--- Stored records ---

◇ ◇ ◇ ◇ ◇ ◇ ◇

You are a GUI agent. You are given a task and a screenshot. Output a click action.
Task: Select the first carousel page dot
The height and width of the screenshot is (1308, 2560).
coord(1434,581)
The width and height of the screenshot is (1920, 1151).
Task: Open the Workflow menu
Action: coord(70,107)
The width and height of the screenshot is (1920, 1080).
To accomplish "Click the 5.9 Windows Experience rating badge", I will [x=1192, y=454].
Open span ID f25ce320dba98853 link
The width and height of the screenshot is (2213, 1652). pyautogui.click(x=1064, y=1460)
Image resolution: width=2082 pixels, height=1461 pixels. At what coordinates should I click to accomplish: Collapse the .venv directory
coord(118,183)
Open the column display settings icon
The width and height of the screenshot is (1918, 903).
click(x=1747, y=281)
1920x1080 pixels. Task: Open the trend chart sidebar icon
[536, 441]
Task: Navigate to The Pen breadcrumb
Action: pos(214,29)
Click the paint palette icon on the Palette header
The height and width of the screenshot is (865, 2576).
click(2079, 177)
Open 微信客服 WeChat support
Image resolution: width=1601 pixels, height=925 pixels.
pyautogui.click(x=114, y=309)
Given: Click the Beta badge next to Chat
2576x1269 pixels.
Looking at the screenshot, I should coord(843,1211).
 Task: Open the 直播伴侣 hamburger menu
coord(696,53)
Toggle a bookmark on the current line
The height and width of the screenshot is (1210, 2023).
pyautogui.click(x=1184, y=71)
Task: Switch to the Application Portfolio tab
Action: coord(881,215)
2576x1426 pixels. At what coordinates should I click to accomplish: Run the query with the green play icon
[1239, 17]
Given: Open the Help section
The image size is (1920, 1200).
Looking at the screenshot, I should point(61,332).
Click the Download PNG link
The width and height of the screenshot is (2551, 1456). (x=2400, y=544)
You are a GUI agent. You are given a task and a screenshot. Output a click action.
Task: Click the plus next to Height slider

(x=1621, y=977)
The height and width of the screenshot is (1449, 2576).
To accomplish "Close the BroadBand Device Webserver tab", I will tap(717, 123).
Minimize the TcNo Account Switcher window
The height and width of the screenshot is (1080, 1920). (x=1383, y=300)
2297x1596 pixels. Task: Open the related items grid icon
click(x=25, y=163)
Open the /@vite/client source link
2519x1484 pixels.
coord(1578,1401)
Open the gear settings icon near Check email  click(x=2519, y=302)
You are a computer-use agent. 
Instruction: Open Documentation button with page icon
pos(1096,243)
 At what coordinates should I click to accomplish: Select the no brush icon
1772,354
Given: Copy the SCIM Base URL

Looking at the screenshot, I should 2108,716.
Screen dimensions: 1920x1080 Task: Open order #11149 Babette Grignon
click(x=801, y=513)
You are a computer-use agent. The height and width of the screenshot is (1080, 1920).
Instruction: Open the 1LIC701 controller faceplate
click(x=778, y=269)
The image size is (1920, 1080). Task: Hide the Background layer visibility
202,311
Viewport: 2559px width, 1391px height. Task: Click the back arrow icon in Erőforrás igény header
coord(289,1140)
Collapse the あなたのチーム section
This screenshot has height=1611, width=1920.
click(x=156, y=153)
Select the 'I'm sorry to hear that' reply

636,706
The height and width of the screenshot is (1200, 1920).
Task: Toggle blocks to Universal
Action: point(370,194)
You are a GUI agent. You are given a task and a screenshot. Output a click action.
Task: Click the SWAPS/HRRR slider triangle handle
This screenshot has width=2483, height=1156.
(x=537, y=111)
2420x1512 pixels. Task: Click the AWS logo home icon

◇ ◇ ◇ ◇ ◇ ◇ ◇

--- WHAT THE EXERCISE ASKS ---
Each line above should appear again, reproduced exactly.

--- RESULT FOR THIS EXERCISE ---
You are a GUI agent. You are given a task and a screenshot. Output a click action.
Task: Select the first carousel page dot
The height and width of the screenshot is (1308, 2560).
coord(1434,581)
The width and height of the screenshot is (1920, 1151).
Task: Open the Workflow menu
Action: coord(70,107)
The width and height of the screenshot is (1920, 1080).
To accomplish "Click the 5.9 Windows Experience rating badge", I will [x=1192, y=454].
Open span ID f25ce320dba98853 link
The width and height of the screenshot is (2213, 1652). pyautogui.click(x=1064, y=1460)
Image resolution: width=2082 pixels, height=1461 pixels. At what coordinates should I click to accomplish: Collapse the .venv directory
coord(118,183)
Open the column display settings icon
The width and height of the screenshot is (1918, 903).
click(x=1747, y=281)
1920x1080 pixels. Task: Open the trend chart sidebar icon
[536, 441]
Task: Navigate to The Pen breadcrumb
Action: pos(214,29)
Click the paint palette icon on the Palette header
The height and width of the screenshot is (865, 2576).
click(2079, 177)
Open 微信客服 WeChat support
Image resolution: width=1601 pixels, height=925 pixels.
pyautogui.click(x=114, y=309)
Given: Click the Beta badge next to Chat
2576x1269 pixels.
Looking at the screenshot, I should coord(843,1211).
 Task: Open the 直播伴侣 hamburger menu
coord(696,53)
Toggle a bookmark on the current line
The height and width of the screenshot is (1210, 2023).
pyautogui.click(x=1184, y=71)
Task: Switch to the Application Portfolio tab
Action: coord(881,215)
2576x1426 pixels. At what coordinates should I click to accomplish: Run the query with the green play icon
[1239, 17]
Given: Open the Help section
The image size is (1920, 1200).
Looking at the screenshot, I should point(61,332).
Click the Download PNG link
The width and height of the screenshot is (2551, 1456). (x=2400, y=544)
You are a GUI agent. You are given a task and a screenshot. Output a click action.
Task: Click the plus next to Height slider

(x=1621, y=977)
The height and width of the screenshot is (1449, 2576).
To accomplish "Close the BroadBand Device Webserver tab", I will tap(717, 123).
Minimize the TcNo Account Switcher window
The height and width of the screenshot is (1080, 1920). (x=1383, y=300)
2297x1596 pixels. Task: Open the related items grid icon
click(x=25, y=163)
Open the /@vite/client source link
2519x1484 pixels.
coord(1578,1401)
Open the gear settings icon near Check email  click(x=2519, y=302)
You are a computer-use agent. 
Instruction: Open Documentation button with page icon
pos(1096,243)
 At what coordinates should I click to accomplish: Select the no brush icon
1772,354
Given: Copy the SCIM Base URL

Looking at the screenshot, I should 2108,716.
Screen dimensions: 1920x1080 Task: Open order #11149 Babette Grignon
click(x=801, y=513)
You are a computer-use agent. The height and width of the screenshot is (1080, 1920).
Instruction: Open the 1LIC701 controller faceplate
click(x=778, y=269)
The image size is (1920, 1080). Task: Hide the Background layer visibility
202,311
Viewport: 2559px width, 1391px height. Task: Click the back arrow icon in Erőforrás igény header
coord(289,1140)
Collapse the あなたのチーム section
This screenshot has height=1611, width=1920.
click(x=156, y=153)
Select the 'I'm sorry to hear that' reply

636,706
The height and width of the screenshot is (1200, 1920).
Task: Toggle blocks to Universal
Action: point(370,194)
You are a GUI agent. You are given a task and a screenshot. Output a click action.
Task: Click the SWAPS/HRRR slider triangle handle
This screenshot has width=2483, height=1156.
(x=537, y=111)
2420x1512 pixels. Task: Click the AWS logo home icon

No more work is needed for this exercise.